A reabilitação oral de pacientes com perda dentária extensa associada à reabsorção óssea representa um desafio frequente na implantodontia, exigindo planejamento cuidadoso e escolha adequada da técnica cirúrgica e protética. Nesse contexto, a aplicação do protocolo All-on-Four demonstrou ser uma alternativa terapêutica eficiente para reabilitação da arcada superior, especialmente em situações em que há limitações anatômicas que dificultam a instalação de implantes convencionais na região posterior da maxila. A técnica possibilita o melhor aproveitamento do osso remanescente, permitindo a instalação estratégica de implantes capazes de suportar uma prótese total fixa.
No caso clínico apresentado, a presença de implantes previamente comprometidos, associada a sinais de infecção e reabsorção óssea peri-implantar, evidenciou a necessidade de remoção dos implantes existentes e elaboração de um novo planejamento terapêutico. A utilização da técnica All-on-Four mostrou-se adequada diante das condições clínicas observadas, pois permitiu a instalação de implantes em regiões com maior disponibilidade óssea, favorecendo a estabilidade do tratamento e a previsibilidade dos resultados cirúrgicos iniciais.
Outro aspecto relevante refere-se à possibilidade de reabilitação sem a necessidade de procedimentos cirúrgicos mais complexos, como enxertos ósseos extensos ou levantamento de seio maxilar. Essa característica torna a técnica menos invasiva e reduz o tempo total de tratamento quando comparada a abordagens reconstrutivas convencionais. Além disso, o posicionamento inclinado dos implantes posteriores contribui para melhor distribuição das forças mastigatórias, favorecendo o equilíbrio biomecânico da futura prótese implantossuportada.
Apesar da evolução clínica satisfatória observada no período pós-operatório inicial, a continuidade do tratamento depende diretamente da realização da fase protética, etapa fundamental para a conclusão da reabilitação oral planejada.
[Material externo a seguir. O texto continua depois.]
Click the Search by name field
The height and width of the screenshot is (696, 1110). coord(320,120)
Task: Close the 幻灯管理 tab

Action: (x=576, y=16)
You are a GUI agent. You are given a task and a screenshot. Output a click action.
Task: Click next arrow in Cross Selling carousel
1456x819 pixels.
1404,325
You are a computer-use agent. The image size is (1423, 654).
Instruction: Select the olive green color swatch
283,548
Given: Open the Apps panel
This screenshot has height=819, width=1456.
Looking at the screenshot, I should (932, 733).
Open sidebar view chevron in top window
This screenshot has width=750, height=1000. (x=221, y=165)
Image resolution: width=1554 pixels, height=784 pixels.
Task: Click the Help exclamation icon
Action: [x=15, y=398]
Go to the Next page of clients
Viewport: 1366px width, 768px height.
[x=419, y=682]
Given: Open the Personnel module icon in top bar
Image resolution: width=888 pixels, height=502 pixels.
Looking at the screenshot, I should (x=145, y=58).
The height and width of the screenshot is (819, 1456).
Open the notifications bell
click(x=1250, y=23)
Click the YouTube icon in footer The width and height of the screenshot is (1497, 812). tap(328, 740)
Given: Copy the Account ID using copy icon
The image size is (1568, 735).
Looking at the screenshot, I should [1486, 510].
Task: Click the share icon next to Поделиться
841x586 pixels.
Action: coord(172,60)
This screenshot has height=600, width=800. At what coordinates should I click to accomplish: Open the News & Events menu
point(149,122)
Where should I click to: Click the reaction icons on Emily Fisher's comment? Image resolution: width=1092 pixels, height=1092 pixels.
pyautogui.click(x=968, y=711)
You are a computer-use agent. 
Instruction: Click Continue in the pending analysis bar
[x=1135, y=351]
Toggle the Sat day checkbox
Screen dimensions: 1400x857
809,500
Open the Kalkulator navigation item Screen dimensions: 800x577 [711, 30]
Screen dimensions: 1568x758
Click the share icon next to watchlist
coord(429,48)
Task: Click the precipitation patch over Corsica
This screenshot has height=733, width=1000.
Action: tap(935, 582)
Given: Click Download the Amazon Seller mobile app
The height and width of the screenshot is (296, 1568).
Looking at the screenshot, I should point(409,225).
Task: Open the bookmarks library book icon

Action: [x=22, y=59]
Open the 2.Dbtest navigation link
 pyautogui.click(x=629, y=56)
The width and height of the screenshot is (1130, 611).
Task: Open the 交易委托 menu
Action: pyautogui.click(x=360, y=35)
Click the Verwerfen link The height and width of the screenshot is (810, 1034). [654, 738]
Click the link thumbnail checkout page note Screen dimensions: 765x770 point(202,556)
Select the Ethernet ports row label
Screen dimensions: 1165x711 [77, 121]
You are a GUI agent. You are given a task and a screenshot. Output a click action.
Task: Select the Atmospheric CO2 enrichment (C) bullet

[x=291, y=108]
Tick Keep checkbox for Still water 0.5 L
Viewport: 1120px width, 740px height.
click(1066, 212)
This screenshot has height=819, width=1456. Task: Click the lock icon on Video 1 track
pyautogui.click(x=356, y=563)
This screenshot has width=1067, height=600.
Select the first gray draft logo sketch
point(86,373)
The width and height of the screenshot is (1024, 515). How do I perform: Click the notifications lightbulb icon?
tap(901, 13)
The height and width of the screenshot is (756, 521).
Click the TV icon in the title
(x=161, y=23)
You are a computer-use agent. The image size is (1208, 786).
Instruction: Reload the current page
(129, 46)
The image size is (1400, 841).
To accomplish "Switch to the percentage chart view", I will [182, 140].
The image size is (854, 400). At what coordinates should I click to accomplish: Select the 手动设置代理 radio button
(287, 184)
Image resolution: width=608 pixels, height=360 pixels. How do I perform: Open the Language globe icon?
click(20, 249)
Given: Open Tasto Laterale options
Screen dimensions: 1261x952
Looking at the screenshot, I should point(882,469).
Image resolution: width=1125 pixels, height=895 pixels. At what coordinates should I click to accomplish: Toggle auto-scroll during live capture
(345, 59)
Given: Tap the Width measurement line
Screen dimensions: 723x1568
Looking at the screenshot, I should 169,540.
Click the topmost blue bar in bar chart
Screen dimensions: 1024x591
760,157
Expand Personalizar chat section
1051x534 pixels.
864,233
No presente caso, a paciente foi encaminhada para a confecção da prótese implantossuportada, porém não houve retorno para continuidade do tratamento até o momento da elaboração deste relato. Essa situação evidencia a importância do acompanhamento clínico contínuo e da adesão do paciente ao plano terapêutico estabelecido.
Dessa forma, conclui-se que o protocolo All-on-Four representa uma alternativa eficaz e previsível para reabilitação oral em pacientes com limitações ósseas na maxila, proporcionando condições favoráveis para restabelecimento da função mastigatória e da estética dentária. Entretanto, o sucesso definitivo do tratamento depende da integração entre planejamento adequado, execução técnica criteriosa e comprometimento do paciente com o seguimento clínico e a conclusão das etapas terapêuticas propostas.